Double-Gate SOI/MOS Devices and Circuits in Hostile Environments

Bulk silicon Complementary-Metal-Oxide-Semiconductor (CMOS) is the dominant market technology in the digital integrated circuit world with two main drivers: memory devices and microprocessors. In the bulk MOS technology, the interaction between the active devices and the semi-infinite substrate results in parasitic effects such as the latchup (the unwanted triggering of parasitic pnpn thyristors formed by CMOS bulk structures in their well) and large parasitic capacitances (inherent to the reverse-biased junctions that isolate the devices from one another). When technology dimensions shrink, latchup becomes a severe problem because the gain of the parasitic bipolar structures becomes large. Also, higher substrate doping concentrations are used, which increases junction capacitances. A solution to these problems is found by isolating the device from the substrate. Since the beginning of the eighties, several techniques have been developed for producing a thin film of single-crystal silicon on top of an insulator 1 In these Silicon-on-Insulator (SOI) technologies, devices are dielectrically isolated from the others.
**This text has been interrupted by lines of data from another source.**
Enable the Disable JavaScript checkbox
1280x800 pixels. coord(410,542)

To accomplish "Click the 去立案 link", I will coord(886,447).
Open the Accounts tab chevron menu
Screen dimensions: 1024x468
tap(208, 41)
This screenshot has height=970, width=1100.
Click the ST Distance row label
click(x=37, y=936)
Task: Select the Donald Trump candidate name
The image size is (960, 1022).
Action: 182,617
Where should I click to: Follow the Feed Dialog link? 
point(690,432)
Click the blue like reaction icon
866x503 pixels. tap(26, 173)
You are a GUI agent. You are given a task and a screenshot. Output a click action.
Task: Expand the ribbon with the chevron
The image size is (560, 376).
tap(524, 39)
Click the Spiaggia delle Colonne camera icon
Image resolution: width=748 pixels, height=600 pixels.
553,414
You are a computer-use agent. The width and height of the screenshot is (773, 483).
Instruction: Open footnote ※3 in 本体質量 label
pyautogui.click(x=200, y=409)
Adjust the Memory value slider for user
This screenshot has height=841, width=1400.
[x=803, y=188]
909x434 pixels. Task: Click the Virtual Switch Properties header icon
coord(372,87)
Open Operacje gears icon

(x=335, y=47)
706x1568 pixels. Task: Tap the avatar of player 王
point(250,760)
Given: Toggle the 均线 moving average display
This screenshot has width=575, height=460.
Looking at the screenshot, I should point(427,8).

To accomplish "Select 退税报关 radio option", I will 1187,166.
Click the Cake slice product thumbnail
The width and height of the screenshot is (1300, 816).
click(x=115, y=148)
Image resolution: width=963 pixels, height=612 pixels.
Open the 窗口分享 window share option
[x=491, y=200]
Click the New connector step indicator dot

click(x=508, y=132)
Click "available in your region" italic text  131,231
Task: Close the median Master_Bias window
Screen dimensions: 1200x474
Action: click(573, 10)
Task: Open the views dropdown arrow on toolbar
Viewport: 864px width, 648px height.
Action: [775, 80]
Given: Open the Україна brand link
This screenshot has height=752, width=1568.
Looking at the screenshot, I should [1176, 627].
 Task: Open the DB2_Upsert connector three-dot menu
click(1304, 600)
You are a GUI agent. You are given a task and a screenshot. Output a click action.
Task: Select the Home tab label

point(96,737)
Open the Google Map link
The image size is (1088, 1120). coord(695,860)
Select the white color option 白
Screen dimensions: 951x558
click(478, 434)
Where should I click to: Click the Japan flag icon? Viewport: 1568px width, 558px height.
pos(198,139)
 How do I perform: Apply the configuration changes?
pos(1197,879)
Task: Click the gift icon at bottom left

Switching from junction to dielectric isolation suppresses wells and offers tremendous advantages: the latchup and leakage paths between devices are ruled out, the fabrication process is simplified and the integration density is increased. Also, the presence of the insulator layer (generally SiO2) suppresses the well-to-substrate and fringing field capacitances. In addition, the polysilicon- and metal-to-substrate capacitances are limited by the buried insulator capacitance, which is typically lower than the junction capacitance of a bulk MOSFET. For the same reason, the drain/source-to-substrate parasitic capacitances are reduced by a factor 4 to 7 and are much less sensitive to the supply voltage.